Conakry se mobilise contre les VBG : RAGVD-GUINÉE et ses partenaires renforcent la prévention communautaire
Conakry – Les violences basées sur le genre (VBG) demeurent un défi majeur en matière de droits humains et de développement, touchant particulièrement les femmes, les filles, les jeunes et les personnes en situation de handicap. À l’échelle mondiale, l’Organisation mondiale de la santé estime qu’environ 80 % des femmes ont subi au moins une forme de violence physique, sexuelle ou psychologique au cours de leur vie. En Guinée, malgré les efforts soutenus des autorités et des partenaires techniques et financiers, les pratiques discriminatoires et les stéréotypes de genre persistent, rendant indispensables des actions renforcées de prévention et de mobilisation communautaire.
C’est dans ce contexte que le Réseau des Associations Guinéennes des Volontaires pour le Développement (RAGVD-GUINÉE), en partenariat avec RGFFLC, AFBDD et AJLP, met en œuvre le projet Appui à la Participation Active des Citoyens pour la Prévention des Violences Basées sur le Genre (PACOVIGE), dans le cadre du projet SOCIDYP. Cette initiative bénéficie du financement de l’Union européenne et de l’appui technique de Catholic Relief Services (CRS), RAJGUI et EDG.
Dans le cadre de l’activité 3.1 du projet, le RAGVD-GUINÉE et ses partenaires ont organisé trois (3) tables rondes communautaires dans les communes de Ratoma et Matoto, entre le 01 janvier et le 04 décembre 2026. Ces rencontres avaient pour objectif de renforcer l’implication des jeunes, des femmes et des personnes en situation de handicap dans la prévention des violences basées sur le genre, à travers une approche participative, inclusive et ancrée dans les réalités locales.
À cette occasion, le Directeur exécutif du RAGVD-GUINÉE, garant du projet, a souligné que :
« Le projet PACOVIGE illustre notre engagement à placer les communautés au cœur de la prévention des violences basées sur le genre. En tant que garant du projet, notre responsabilité est de créer des espaces de dialogue inclusifs où chaque acteur peut s’exprimer, comprendre les enjeux et contribuer à des solutions durables. La prévention des VBG ne peut être efficace sans une mobilisation citoyenne forte et concertée. »
Au total, plus de 300 participants ont pris part à ces échanges, parmi lesquels des autorités locales, des leaders communautaires, des organisations de la société civile et des citoyens issus des communautés ciblées. La mobilisation a été assurée par les Jeunes Ambassadeurs de la Paix, avec une attention particulière portée à la représentativité des groupes cibles, à l’intégration de l’approche genre et à la prise en compte des situations de vulnérabilité.
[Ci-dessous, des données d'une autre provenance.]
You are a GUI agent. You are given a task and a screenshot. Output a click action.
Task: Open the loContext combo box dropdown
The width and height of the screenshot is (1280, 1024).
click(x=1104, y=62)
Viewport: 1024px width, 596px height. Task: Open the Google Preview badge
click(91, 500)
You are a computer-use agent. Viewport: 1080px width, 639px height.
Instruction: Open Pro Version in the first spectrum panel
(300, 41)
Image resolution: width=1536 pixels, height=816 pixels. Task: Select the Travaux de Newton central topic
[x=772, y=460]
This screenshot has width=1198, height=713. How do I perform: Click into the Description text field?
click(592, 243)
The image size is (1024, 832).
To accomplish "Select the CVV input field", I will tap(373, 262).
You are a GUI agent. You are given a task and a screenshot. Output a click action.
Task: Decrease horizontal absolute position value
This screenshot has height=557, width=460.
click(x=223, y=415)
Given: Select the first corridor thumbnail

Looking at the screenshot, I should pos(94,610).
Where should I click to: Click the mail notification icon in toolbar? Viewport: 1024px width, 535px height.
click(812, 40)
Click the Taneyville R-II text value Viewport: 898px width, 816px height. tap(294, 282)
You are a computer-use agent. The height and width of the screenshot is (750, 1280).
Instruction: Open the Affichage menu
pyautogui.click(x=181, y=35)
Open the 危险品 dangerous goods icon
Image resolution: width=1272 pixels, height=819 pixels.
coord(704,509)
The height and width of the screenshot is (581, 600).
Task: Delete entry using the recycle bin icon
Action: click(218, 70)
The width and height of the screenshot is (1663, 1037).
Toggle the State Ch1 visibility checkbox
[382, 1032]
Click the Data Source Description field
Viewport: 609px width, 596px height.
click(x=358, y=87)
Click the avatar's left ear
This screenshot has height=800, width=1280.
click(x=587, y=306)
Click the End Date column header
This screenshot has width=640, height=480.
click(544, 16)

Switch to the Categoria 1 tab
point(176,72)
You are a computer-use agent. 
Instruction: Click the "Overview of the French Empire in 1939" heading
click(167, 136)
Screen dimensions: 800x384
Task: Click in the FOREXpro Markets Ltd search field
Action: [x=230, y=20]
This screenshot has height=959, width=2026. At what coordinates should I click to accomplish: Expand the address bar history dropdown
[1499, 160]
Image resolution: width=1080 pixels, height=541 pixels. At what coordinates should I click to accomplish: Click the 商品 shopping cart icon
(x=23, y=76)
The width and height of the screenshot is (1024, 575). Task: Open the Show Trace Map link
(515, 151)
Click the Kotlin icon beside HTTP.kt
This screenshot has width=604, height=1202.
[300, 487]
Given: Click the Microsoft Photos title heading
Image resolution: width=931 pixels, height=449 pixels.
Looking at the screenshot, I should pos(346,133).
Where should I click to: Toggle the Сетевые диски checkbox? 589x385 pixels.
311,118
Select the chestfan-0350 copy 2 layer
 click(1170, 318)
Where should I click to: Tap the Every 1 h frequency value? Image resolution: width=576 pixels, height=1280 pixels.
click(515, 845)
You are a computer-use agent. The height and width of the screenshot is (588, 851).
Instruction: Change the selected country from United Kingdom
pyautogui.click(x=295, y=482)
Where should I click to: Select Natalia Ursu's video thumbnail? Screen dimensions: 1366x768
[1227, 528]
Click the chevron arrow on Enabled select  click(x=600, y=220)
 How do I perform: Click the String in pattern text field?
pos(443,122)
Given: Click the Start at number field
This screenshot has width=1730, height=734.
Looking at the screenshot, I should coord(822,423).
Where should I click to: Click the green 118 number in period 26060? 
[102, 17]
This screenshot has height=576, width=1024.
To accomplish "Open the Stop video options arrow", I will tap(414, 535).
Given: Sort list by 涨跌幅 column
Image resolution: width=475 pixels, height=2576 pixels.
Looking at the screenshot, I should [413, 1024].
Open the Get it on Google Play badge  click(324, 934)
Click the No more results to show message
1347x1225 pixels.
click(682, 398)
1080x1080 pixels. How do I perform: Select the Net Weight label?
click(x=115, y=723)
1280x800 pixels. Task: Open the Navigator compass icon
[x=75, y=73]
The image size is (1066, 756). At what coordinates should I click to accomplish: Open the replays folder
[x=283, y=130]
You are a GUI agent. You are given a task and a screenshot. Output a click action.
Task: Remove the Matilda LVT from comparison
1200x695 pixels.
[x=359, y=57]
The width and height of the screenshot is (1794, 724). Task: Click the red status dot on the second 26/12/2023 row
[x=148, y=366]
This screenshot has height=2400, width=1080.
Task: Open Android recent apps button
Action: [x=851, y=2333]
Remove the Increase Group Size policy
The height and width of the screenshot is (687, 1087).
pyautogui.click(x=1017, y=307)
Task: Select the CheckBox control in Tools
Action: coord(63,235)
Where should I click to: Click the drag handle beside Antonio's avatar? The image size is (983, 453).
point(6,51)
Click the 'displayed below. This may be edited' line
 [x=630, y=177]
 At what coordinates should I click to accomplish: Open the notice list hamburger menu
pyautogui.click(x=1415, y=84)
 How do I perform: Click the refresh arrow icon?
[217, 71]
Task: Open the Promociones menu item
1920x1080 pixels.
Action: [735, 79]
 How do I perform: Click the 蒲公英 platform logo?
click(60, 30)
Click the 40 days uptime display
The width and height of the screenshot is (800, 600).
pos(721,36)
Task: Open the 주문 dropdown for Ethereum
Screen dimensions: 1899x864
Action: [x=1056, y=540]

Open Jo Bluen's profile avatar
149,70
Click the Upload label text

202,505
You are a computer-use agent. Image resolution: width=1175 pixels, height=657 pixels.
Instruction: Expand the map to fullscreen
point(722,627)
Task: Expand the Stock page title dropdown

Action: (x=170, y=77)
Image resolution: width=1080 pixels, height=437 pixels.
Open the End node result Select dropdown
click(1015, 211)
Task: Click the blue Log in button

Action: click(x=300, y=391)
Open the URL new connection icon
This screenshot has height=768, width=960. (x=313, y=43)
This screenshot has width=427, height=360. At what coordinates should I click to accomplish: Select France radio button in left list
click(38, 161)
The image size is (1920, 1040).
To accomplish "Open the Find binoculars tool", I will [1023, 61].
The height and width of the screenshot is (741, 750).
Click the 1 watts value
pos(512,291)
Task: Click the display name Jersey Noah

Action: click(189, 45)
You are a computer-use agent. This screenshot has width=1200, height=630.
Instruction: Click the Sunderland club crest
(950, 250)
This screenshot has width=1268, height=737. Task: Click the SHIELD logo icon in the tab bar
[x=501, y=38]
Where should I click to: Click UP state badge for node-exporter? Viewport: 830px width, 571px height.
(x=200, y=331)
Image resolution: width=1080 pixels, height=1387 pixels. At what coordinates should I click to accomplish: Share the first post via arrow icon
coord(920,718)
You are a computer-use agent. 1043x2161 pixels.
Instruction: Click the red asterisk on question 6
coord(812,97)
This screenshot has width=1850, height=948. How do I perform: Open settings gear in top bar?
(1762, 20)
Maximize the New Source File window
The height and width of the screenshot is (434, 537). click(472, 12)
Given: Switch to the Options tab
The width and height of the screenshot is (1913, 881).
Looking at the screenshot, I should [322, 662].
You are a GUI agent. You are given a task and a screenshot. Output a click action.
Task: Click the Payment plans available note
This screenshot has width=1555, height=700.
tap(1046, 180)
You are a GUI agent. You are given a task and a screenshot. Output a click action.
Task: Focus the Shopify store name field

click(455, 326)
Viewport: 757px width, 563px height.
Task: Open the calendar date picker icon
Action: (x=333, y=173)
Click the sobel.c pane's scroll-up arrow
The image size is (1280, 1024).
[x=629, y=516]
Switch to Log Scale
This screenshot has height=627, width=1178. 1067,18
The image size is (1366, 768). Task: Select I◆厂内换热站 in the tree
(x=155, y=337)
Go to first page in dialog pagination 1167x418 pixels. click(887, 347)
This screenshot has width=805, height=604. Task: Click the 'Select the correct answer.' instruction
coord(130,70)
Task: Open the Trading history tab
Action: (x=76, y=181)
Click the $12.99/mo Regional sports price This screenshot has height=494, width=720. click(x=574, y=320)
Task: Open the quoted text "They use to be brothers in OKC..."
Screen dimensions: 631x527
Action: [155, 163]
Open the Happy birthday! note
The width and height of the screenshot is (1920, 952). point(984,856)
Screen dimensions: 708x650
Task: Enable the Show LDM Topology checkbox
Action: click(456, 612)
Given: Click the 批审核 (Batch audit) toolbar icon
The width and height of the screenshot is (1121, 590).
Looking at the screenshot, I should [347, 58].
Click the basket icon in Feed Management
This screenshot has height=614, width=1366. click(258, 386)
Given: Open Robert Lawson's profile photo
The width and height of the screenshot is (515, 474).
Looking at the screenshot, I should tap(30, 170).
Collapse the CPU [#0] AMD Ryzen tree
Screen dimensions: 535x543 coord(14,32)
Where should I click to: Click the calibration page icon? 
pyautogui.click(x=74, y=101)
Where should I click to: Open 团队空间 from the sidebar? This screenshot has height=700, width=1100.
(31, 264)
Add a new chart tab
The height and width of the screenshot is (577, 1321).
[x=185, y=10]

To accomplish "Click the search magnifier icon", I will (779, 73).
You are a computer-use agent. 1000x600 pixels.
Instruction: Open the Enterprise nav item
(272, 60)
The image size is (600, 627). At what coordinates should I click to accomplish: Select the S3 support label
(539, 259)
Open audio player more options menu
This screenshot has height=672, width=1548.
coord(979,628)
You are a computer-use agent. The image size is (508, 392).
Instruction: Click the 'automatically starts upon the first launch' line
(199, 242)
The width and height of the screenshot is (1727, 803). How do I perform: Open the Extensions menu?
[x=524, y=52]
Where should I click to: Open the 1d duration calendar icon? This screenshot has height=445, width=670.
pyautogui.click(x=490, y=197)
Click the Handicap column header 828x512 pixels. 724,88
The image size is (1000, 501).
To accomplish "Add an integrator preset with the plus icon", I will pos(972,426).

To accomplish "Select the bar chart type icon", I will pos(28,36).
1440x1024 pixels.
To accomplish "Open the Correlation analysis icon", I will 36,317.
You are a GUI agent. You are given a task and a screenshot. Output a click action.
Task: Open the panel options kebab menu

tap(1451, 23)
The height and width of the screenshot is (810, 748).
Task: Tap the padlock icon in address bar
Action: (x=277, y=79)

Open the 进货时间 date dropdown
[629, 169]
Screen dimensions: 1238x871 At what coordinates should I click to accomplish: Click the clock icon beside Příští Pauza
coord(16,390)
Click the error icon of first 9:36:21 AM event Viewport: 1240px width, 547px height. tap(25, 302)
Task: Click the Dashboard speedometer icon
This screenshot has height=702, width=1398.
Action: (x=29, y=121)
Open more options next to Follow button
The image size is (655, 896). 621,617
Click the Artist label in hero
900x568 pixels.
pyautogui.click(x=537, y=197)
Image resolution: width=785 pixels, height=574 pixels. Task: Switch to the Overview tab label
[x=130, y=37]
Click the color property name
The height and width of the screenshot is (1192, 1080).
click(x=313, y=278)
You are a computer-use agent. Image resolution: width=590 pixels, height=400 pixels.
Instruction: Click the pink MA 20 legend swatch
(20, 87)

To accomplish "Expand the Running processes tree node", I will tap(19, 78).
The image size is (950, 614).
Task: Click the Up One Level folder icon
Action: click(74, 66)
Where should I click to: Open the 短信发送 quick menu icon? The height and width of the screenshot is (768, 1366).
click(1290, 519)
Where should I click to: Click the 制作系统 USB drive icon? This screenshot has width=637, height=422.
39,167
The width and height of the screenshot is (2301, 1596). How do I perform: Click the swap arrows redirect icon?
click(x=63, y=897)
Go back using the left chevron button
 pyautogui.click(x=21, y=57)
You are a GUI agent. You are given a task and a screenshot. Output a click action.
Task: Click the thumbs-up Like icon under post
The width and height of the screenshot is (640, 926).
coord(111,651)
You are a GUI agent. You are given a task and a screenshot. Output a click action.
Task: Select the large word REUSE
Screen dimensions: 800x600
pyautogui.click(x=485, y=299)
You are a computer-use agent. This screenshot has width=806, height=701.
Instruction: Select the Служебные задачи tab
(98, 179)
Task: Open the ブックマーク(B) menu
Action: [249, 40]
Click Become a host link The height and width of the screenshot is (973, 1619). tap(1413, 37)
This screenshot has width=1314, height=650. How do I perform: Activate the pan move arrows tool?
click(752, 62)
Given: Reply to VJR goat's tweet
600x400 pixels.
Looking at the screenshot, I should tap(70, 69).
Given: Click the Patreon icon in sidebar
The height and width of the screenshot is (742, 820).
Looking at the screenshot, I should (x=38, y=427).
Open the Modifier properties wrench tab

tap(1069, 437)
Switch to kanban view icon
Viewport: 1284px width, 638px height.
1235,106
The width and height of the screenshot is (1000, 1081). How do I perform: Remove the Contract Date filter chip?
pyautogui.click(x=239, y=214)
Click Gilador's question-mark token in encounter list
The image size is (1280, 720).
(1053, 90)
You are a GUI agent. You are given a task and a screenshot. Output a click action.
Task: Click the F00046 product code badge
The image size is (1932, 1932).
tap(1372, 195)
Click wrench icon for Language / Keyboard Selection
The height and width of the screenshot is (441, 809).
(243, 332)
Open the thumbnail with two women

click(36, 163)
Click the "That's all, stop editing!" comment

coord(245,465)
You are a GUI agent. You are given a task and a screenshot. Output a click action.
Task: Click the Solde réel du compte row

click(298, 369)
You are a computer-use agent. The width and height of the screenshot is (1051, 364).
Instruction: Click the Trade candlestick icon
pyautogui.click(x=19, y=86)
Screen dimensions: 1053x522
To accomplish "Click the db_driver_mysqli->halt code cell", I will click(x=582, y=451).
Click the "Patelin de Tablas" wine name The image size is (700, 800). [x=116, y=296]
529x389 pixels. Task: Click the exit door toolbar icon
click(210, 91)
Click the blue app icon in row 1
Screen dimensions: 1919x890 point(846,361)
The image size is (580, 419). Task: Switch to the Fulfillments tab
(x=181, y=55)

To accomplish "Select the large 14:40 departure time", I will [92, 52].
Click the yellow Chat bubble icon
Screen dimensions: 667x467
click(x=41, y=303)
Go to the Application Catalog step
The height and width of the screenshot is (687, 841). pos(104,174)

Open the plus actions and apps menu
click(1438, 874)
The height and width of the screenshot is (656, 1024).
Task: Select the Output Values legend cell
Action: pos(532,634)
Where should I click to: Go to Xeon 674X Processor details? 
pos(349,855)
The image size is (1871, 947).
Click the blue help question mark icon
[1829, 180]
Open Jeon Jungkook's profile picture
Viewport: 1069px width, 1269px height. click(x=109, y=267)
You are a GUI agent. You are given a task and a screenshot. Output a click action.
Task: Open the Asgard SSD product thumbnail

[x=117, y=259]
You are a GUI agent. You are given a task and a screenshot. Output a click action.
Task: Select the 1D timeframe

Chaque table ronde s’est appuyée sur des outils pédagogiques adaptés, facilitant la compréhension des causes, des manifestations et des conséquences des violences basées sur le genre. Les rencontres ont été structurées autour d’une cérémonie d’ouverture, d’une présentation interactive, d’un panel réunissant des acteurs institutionnels et communautaires, puis d’échanges ouverts avec les participant·e·s. Ces discussions ont permis de partager des expériences, d’identifier des solutions locales et de formuler des recommandations concrètes pour renforcer la prévention des VBG au niveau communal.
Un participant, DMR de Matoto, a témoigné de l’impact de ces rencontres en déclarant :
« Ces tables rondes nous ont permis de mieux comprendre les violences basées sur le genre et leurs conséquences sur nos communautés. Le dialogue avec les autorités et les organisations nous a donné la confiance nécessaire pour nous engager activement dans la prévention et la protection des femmes, des enfants et des jeunes. »
À terme, les résultats attendus de ces activités contribueront à renforcer durablement la mobilisation communautaire et à promouvoir un environnement plus sûr, inclusif et respectueux des droits humains dans les communes de Conakry.